You're also going to get strenuous objections about using the term "Chef" with Julia Child. (Brought to you by the same folks who took issue with someone attaching the term to a 5 year old in an internet video.) She didn't ever run a restaurant nor did she claim to be a chef. The criteria of "is really a chef" isn't really appropriate.
Given that, I think this is a particularly hard question to answer in that Julia Child's gift was introducing a form of cooking to the American home cook that they hadn't had access to previously and making it something the home cook could do. Apart from the folks on The Food Network, I can't think of a woman who would be well known across our society on that kind of level. There are many, many talented and gifted women cooking all over the place and several of them are on television (I don't like all of their shows, but they're on TV) but I can't think of any who seem to have moved beyond that to near universal recognition and who teach the kinds of things that Child taught.
I hope it doesn't become a RR bashing thread because it's not what I intended. RR has her place but I don't think sh'es a modern day Julia Childs and I'm sure she'd be one of the first to say so. The more I thought about it, it seemed that the famous cooks we have these days, at least as women go, are more food assemblers.
When they made Julia Child they broke the mold.
I think of her as a cooking teacher.
On the Food Network the closest woman I can think of would be Ina Garten who seems to teach a bit, and before that perhaps Sarah Moulton. Neither introduced a new cuisine but they do try to instruct. When Gale Gand had a show on the FN, she too tried to instruct.
On PBS, Lidia Bastianich does a nice job teaching Italian-American cuisine. She's good.
No one can really replicate what Julia did. I remember when this country was obsessed with new-fangled processed foods... and Julia encouraged home cooks to use fresh ingredients like cloves of garlic instead of garlic powder, and fresh string beans instead of canned... My goodness what breakthroughs! I don't think our society is like that anymore. The availability and knowledge of fresh ingredients has developed over the years and become much more commonplace.
I miss her.
Can't think of a female. If sex is taken out of the equation, Emeril has probably been the most widely recognized over the past decade or so. I think he's already fading away though.

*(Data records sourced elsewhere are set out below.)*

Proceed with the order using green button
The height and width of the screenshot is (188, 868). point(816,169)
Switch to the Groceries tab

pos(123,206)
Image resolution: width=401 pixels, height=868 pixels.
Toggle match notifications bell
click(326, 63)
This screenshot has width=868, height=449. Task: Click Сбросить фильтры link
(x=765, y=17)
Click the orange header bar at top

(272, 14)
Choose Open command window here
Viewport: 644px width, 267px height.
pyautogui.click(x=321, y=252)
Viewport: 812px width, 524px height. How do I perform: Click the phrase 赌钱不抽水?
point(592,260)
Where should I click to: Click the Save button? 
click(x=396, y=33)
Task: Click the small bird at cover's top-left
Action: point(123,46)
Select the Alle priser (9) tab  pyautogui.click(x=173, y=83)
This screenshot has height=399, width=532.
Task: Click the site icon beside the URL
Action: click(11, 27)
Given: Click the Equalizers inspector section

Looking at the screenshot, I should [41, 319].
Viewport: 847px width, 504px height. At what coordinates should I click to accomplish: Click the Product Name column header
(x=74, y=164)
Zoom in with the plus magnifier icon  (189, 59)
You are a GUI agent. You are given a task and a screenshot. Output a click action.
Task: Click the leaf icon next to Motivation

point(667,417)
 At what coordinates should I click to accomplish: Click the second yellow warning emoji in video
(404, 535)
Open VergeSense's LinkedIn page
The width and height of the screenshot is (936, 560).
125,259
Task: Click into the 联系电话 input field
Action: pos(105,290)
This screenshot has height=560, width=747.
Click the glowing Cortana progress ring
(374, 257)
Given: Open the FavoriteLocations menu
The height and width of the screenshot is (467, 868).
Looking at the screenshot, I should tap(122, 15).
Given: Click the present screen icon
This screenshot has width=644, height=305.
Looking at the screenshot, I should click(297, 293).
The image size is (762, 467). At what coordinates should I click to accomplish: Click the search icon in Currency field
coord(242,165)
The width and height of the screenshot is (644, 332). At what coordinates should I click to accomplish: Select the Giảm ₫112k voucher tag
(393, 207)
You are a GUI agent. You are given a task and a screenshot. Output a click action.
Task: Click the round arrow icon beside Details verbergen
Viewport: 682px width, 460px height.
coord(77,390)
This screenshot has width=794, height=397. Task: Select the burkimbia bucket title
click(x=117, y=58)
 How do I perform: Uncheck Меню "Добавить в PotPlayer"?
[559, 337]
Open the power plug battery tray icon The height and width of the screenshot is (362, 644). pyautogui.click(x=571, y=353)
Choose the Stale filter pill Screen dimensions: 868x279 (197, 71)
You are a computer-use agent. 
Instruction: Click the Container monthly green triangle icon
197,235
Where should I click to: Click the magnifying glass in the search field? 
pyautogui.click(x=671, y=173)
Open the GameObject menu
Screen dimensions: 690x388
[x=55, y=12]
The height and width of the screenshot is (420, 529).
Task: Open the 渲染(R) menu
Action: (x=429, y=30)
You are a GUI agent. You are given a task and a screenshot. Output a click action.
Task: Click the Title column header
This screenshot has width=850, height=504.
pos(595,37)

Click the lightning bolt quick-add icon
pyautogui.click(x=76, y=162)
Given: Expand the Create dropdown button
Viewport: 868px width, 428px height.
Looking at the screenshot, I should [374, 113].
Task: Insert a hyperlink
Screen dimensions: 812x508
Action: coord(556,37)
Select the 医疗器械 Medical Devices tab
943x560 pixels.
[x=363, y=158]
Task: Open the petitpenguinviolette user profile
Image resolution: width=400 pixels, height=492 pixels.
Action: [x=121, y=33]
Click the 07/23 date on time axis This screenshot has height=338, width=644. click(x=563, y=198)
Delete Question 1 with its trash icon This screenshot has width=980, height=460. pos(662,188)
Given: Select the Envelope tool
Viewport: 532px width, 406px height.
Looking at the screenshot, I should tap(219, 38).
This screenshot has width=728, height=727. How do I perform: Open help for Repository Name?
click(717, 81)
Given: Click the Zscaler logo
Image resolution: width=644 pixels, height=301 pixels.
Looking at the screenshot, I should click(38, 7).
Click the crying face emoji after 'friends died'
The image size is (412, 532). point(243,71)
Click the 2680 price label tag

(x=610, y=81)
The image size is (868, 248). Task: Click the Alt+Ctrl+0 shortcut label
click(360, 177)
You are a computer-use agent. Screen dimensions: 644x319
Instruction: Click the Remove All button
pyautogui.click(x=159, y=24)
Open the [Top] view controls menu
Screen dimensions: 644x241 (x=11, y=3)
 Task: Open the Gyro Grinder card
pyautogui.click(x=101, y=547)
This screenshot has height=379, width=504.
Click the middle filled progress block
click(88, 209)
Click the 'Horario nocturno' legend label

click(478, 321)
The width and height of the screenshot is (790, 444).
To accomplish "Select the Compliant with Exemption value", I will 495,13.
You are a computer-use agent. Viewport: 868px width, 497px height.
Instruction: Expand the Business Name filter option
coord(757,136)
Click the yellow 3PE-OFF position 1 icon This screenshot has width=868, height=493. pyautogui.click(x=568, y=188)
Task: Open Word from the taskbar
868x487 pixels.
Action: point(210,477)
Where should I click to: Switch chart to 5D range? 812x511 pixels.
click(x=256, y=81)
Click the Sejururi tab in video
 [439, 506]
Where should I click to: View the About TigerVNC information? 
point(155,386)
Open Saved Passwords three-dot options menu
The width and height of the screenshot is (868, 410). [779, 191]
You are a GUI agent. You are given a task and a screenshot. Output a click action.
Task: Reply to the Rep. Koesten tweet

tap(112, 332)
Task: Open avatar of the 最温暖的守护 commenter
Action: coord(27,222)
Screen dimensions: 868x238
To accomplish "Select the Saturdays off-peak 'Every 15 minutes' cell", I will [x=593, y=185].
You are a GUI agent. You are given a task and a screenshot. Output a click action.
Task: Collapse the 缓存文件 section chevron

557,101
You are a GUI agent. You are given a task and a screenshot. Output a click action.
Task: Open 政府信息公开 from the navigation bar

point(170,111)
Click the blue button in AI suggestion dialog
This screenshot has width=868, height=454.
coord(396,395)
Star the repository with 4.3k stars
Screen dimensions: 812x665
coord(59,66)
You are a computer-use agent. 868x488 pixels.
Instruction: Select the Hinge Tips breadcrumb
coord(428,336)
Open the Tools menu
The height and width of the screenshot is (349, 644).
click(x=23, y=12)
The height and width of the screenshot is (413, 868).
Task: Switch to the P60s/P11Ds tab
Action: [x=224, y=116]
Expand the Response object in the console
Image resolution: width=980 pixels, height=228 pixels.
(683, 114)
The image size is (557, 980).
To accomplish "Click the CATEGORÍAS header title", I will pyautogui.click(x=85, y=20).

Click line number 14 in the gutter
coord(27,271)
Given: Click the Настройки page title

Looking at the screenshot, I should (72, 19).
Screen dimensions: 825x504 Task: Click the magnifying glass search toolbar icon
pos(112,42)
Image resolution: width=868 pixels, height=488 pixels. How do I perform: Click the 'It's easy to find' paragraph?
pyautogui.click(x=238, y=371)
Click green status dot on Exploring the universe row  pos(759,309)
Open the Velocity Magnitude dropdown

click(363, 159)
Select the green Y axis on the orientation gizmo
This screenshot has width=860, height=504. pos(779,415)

As with an earlier post, I think Lidia Bastianich comes closest to Julia Child. She has the same warm, unpretentiousness, the love of sharing good food. They both instill a sense confidence in that as long as one cook with care, the food will come out delicious. I get the same sense watching Jacques Pepin. All three are natural teachers.
These are dramatically different times, as others have noted. Child took the post-war convenience cooks, who were taking advantage of frozen and prepared foods and introducing them to a different way of thinking about food. It wasn't just preparing things from scratch, most of her viewers grew up with mothers who cooked from scratch, but it was about an appreciation of the European attitude towards food, buying produce and breads fresh daily, making stocks and learning to savor the meal from the preparation stage to eating.
Today, we're overwhelmed with cooking shows and it's become a world of specialists -- not necessarily to the benefit of the viewer. However, the viewing public, while more sophisticated than in the '60's has mostly gone back to convenience cooking.